Once your pet reaches the age of seven, they are classified as senior animals, even if they still act young.
Pets, like older people, begin to experience physical and behavioural changes putting them at greater risk of disease. We can’t avoid these changes but we can help them to minimise likelihood and impact.
Below we will cover some of the more common issues around senior pets.
It is very important that you feed your older pet on a highly digestible food to ensure your pet gains the foods full nutritional value. It is also important that the food is highly palatable to ensure that your pet accepts it. Senior pet foods also need to contain Antioxidants to boost their immune system to help prevent premature ageing. To help with better skin and coat condition the food needs to contain Omega 3 and Omega 6 fatty acids. It is also important to help maintain healthy joints in older pets. This can be achieved by ensuring the food given contains glucosamine.
Research has shown that 85% of dogs and cats over the age of 6 have gingivitis and/or periodontal disease. Some early signs can be bad breath and redness or swelling in the gums. Checking your pet’s teeth on a regular basis for any broken teeth, build-up of tartar or gum problems will help keep your pet’s mouth healthy. If your pet has bad teeth it may result in secondary problems such as tooth loss, kidney or liver disorders and heart disease. If you have any concerns your veterinarian will be more than happy to do an oral exam.

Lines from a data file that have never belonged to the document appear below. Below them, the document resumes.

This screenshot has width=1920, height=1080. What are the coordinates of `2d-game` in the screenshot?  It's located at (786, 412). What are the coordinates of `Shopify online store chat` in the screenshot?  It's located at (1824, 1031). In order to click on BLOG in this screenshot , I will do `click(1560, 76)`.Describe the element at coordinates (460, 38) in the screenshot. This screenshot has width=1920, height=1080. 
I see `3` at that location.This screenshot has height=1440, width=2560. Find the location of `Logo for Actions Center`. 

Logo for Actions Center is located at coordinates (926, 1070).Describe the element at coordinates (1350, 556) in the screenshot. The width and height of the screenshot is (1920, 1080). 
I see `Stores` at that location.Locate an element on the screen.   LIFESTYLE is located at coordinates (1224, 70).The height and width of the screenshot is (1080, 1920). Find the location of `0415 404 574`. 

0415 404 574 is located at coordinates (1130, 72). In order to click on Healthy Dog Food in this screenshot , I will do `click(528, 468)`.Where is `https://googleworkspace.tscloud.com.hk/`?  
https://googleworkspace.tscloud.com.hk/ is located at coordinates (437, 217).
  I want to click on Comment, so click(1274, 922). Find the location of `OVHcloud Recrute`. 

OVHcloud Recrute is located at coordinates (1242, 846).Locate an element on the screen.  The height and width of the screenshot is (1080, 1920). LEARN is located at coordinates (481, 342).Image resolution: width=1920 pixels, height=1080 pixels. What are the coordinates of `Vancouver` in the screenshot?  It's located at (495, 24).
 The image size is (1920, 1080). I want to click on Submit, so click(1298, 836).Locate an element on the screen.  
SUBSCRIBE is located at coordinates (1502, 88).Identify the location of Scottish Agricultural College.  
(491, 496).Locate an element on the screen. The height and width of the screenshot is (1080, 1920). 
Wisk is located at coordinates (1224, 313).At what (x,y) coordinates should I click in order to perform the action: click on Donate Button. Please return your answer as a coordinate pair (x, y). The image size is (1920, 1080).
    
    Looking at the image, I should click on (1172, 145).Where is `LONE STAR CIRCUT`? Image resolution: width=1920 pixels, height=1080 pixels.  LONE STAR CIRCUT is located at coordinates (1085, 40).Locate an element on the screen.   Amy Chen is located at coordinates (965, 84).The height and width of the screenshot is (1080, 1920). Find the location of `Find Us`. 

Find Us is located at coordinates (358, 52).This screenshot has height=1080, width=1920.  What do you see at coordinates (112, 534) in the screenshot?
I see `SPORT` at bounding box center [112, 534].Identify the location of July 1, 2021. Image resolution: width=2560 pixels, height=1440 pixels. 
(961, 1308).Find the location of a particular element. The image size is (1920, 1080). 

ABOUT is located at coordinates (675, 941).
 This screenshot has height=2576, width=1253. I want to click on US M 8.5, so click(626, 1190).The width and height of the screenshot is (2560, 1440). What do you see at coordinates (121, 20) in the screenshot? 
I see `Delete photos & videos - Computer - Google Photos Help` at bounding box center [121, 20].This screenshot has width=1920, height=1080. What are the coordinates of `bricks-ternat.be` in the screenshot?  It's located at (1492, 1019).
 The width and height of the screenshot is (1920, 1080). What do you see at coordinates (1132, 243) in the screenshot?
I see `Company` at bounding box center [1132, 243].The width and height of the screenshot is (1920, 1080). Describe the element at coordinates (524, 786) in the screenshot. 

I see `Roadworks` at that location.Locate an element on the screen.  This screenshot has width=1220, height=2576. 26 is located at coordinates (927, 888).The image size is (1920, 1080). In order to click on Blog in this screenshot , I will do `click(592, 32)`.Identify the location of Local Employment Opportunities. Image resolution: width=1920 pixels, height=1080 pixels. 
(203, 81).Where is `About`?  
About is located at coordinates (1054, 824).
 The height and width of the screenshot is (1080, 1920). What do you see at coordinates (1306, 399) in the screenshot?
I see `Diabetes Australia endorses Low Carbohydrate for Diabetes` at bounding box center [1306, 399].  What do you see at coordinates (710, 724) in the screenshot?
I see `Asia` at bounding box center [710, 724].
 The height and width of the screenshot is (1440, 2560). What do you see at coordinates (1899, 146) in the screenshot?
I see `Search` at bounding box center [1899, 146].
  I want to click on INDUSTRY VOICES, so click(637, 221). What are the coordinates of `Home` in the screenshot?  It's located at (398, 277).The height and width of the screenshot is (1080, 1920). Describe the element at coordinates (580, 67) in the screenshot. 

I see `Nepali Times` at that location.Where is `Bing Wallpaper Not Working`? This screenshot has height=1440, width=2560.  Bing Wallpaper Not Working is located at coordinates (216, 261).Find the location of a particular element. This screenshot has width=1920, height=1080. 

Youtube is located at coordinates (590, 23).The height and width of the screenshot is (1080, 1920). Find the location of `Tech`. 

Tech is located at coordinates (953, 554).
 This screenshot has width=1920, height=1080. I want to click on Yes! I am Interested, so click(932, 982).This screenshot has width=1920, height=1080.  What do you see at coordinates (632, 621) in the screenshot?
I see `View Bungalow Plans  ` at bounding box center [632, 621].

Osteoarthritis is a chronic, degenerative disease, which affects the joints resulting in pain and reduced flexibility. The most common joints affected are their hips, spine, knees, elbows and wrists. Signs to look out for are stiffness and decreased activity, limping, muscle wasting, difficulty rising, pain and in extreme cases cracking sound during joint movement. If you pet is overweight then this will also contribute to joint problems. If you are concerned that your pet if overweight then speak to one of our nursing staff or your vet and they will do a simple check for you.
Joints and Glucosamine
Cartilage is the protective covering over the ends of bones to allow smooth and pain free movement. When the cartilage begins to wear down the bones rub together causing pain. Damage to the cartilage can happen due to ageing, exercise or genetics. This can lead to loss of mobility and pain. Glucosamine will help repair the joints, relieving the pain caused by arthritis; it also stimulates the growth of the key components in the cartilage, connective tissue and joints. There are many joints all over the body that are subject to wear and tear. Glucosamine can halt the progression of the joint damage and help repair what damage has already been done.
It is very important with elderly dogs to make sure they are comfortable and have a warm place to sleep. Having a bed that is raised up off the cold floor will help to keep them warm and make it easier for them to get in and out bed. Also having their bed away from any drafts will also be of benefit. It is also a good idea to put a cover on the bedding so that can be removed and washed if needed. As pets get older, they can also begin to lose control and become incontinent so having a removable cover makes it easier for you to keep it clean.
Some Things to Watch Out for with Senior Pets
- Drinking more water
- Urinating more often
- Showing any lumps and bumps
- Suffering from bad breath
- Showing signs of a change in weight
- Showing behavioural changes like forgetting commands or house training, less interactive
- Showing signs of stiffness or limping
- Stiffness after exercise
- Having difficulty rising from a resting position
- Having trouble climbing stairs
Most importantly, ensure you senior pet is having a regular general checkup. Vets will often notice issues in their early stages and the earlier intervention and treatment takes place is almost always best for your pet.